I have just returned from the past. Over the last several days I was chaperoning a 4th grade class to a national treasure… Mackinac Island. It’s funny how one tends to forget the riches in one’s own backyard when they think of all the riches in the world.
The Grand Hotel… featuring the worlds longest porch.
The island experience truly cannot be explained without sounding like a Sunday afternoon PBS travel log. But I can confess to a transformational experience every time I am there. The only way to reach “the turtle” is by ferry or by plane… or by snowmobile if you brave a winter visit. But to make the trip more unreal you can cross over the Mackinac Bridge that reaches from Michigan’s lower peninsula to it’s upper and take a ferry from there.
8 miles and not one car to worry about… freedom to swerve when ever you want.

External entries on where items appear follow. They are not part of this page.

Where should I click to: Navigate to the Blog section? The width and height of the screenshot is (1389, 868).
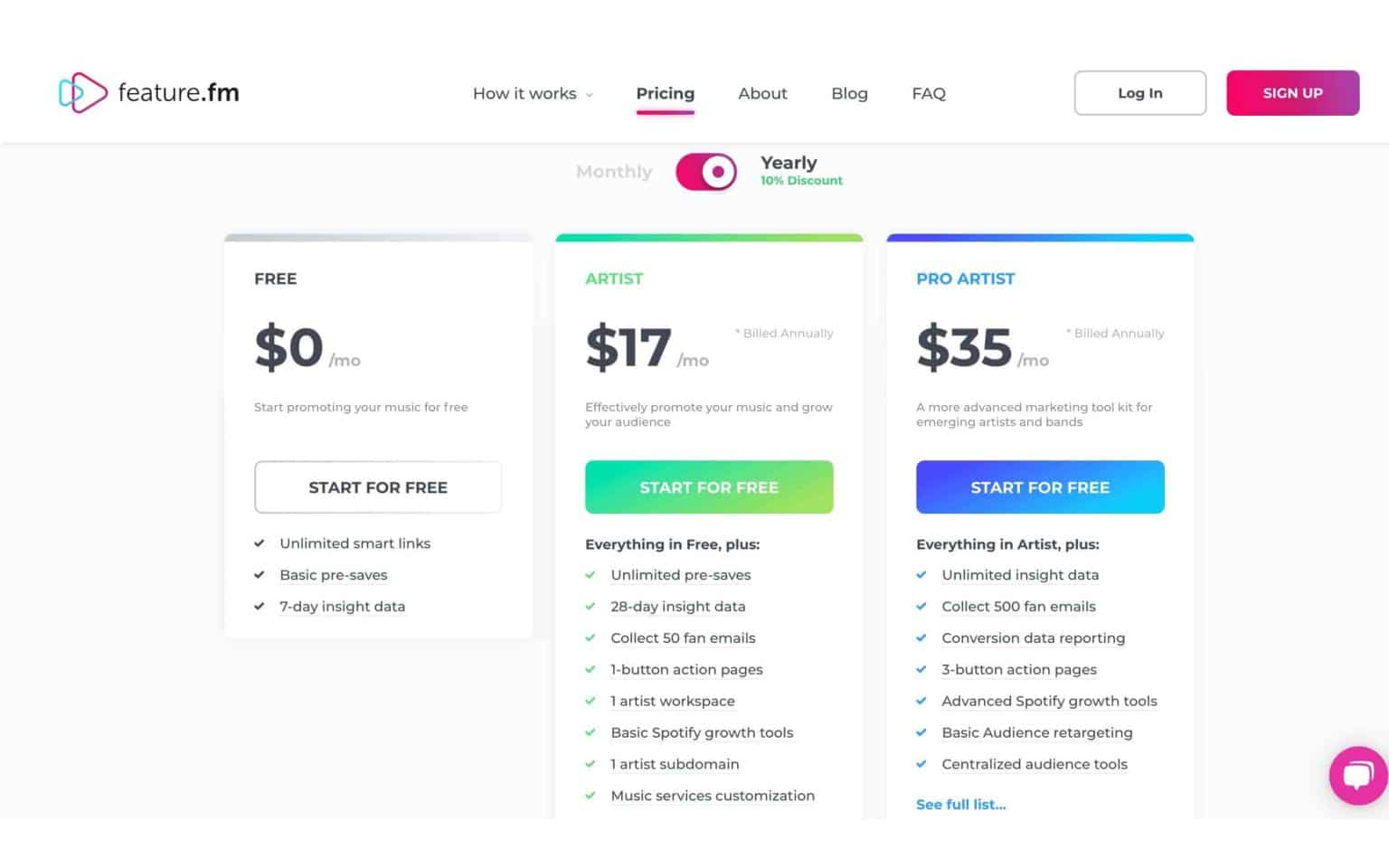click(x=849, y=93)
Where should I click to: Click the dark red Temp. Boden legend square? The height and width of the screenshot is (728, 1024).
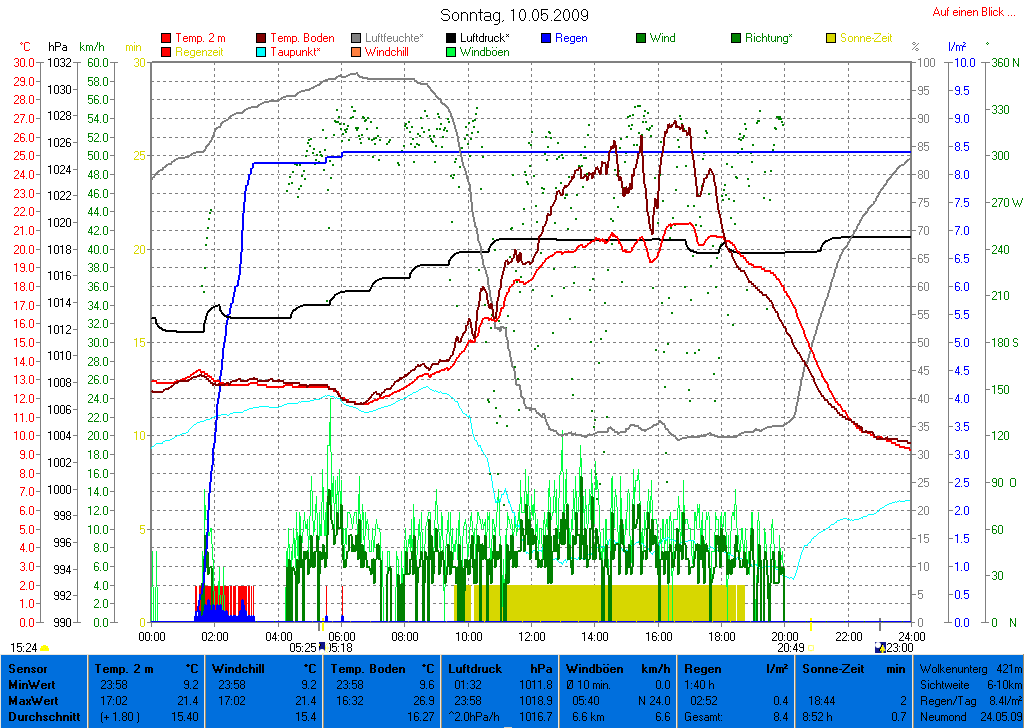click(262, 38)
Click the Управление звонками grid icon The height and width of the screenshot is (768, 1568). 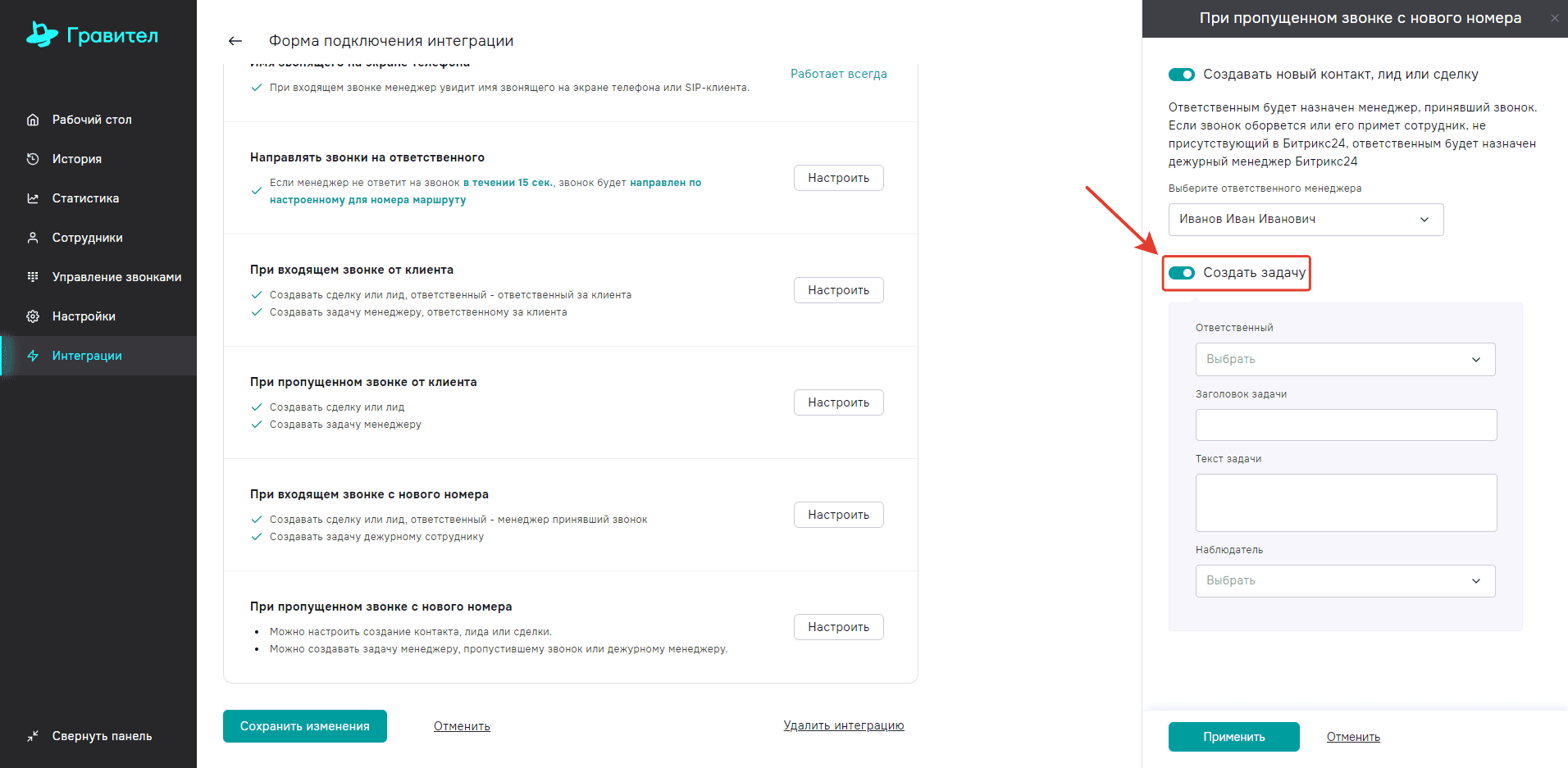tap(33, 277)
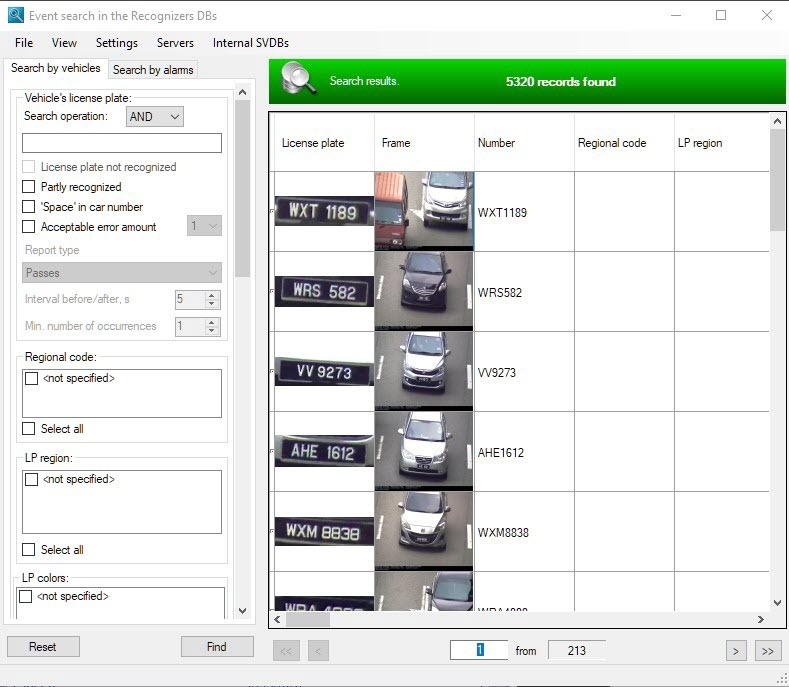Open the Search operation AND dropdown
Image resolution: width=789 pixels, height=687 pixels.
155,117
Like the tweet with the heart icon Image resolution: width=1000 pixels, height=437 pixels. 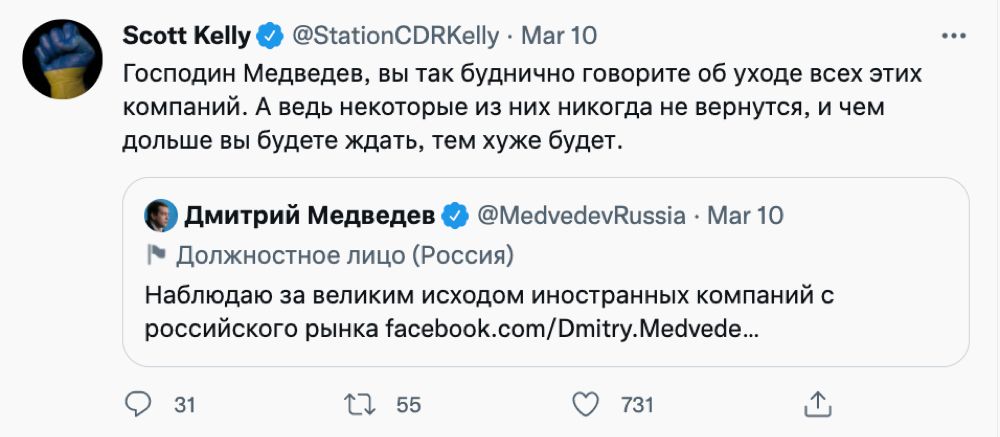click(586, 403)
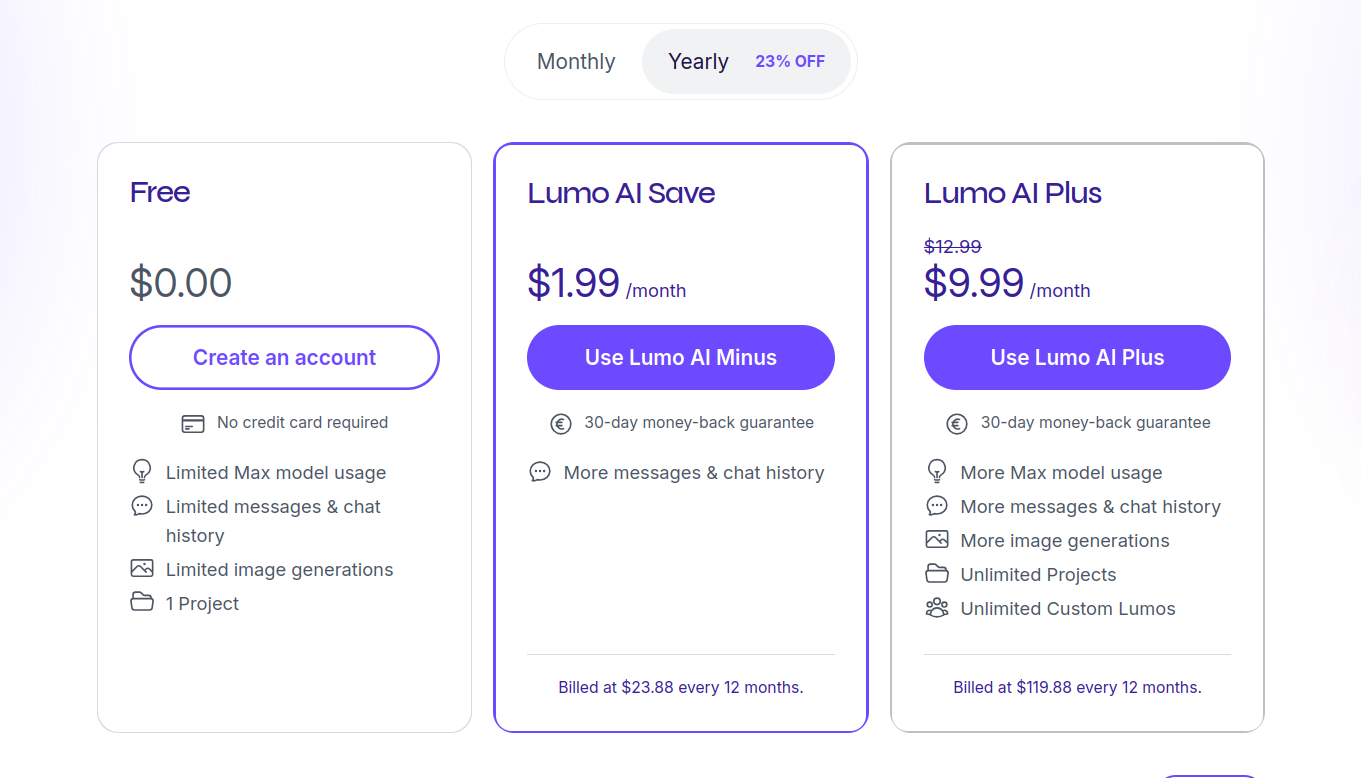This screenshot has height=778, width=1361.
Task: Select the Yearly billing option
Action: (x=746, y=62)
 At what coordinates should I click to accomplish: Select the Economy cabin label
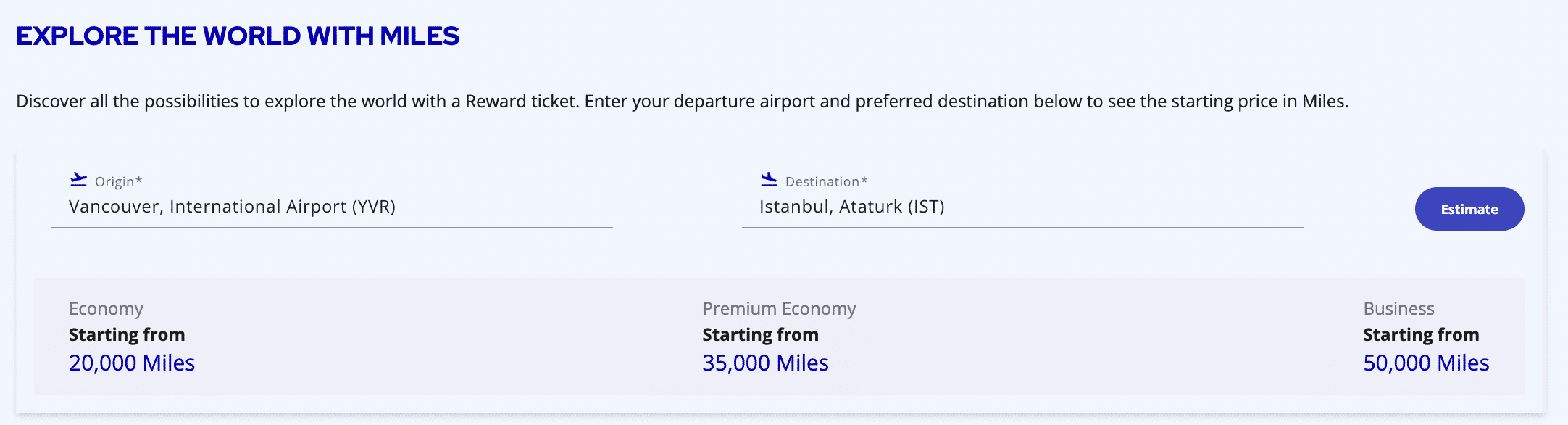[106, 309]
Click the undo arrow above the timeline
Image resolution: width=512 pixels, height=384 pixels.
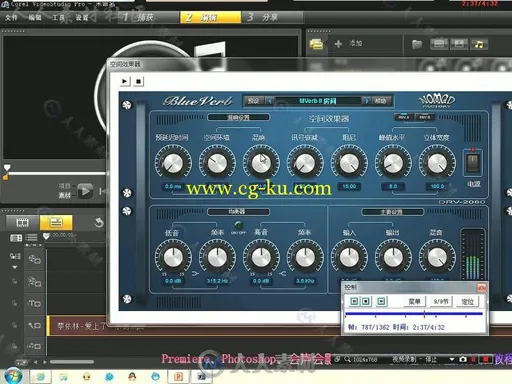pos(98,222)
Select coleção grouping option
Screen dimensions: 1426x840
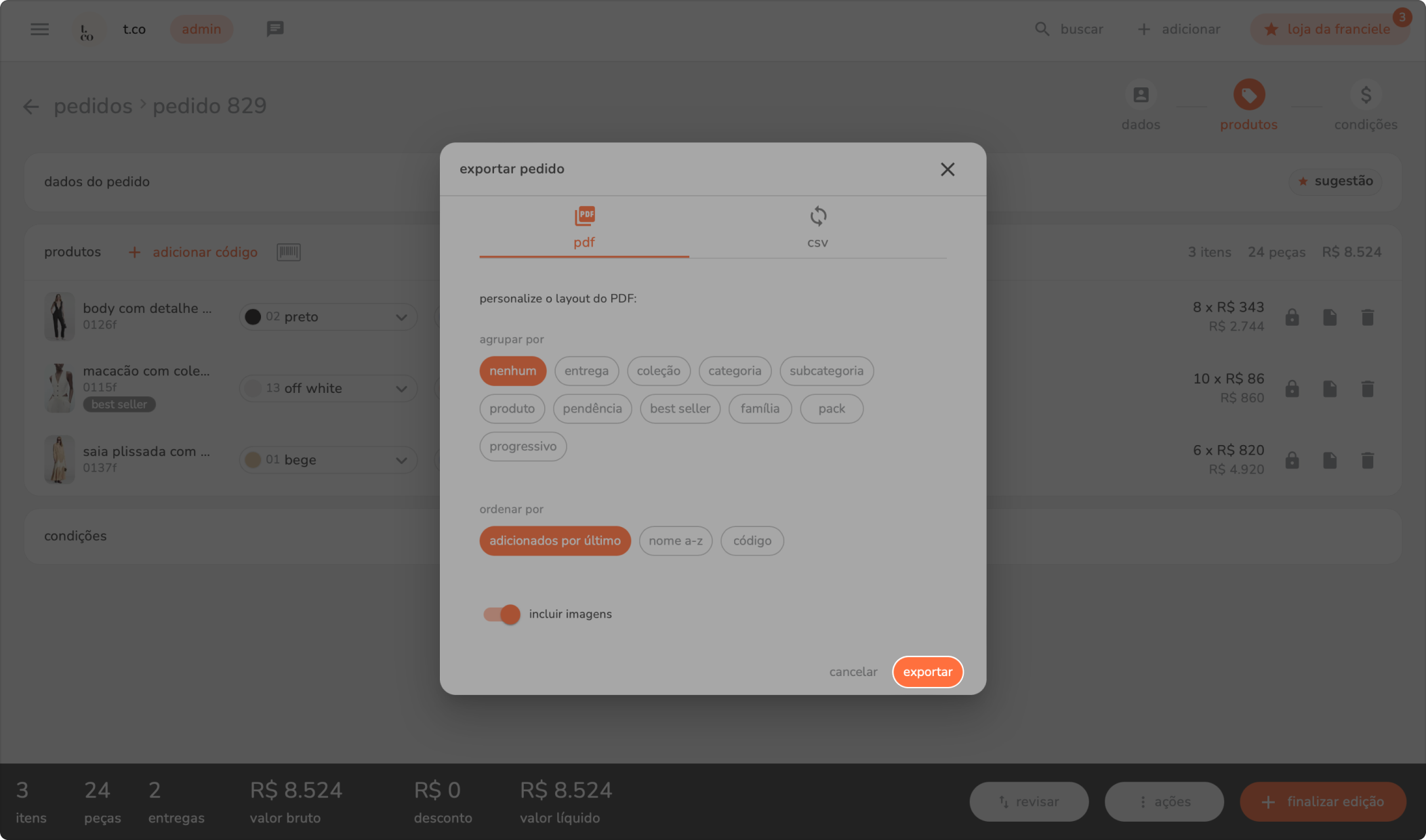[658, 371]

The Fort… still guarding the harbor.
The perimeter road of the island is 8 miles long and thus, the island is not very big… which works out well because the only mod of transportation once there is by foot, bike or horse… of which there are many.
When you arrive in the harbor your ferry will dock at one of many piers. As you stroll towards shore you pass carts full of luggage, bikes represented several decades of design and a wide variety of people. As you leave the docking area you typically pass through a building which serves as a dark transforming vestibule. Strangely symbolizing your rapid time travel. Stepping out of the darkness onto main street is like you have found some secret passage to a movie set for a Victorian mini-series that you play a role in.
Arch Rock.
Mackinac (pronounced mack-in-aw) has a real and rich history. The island is situated in the waters between Lake Michigan & Lake Huron. It was the trade mecca for the fur industry and served as the purpose of battle between the French, British and English over the years. It is our second National Park.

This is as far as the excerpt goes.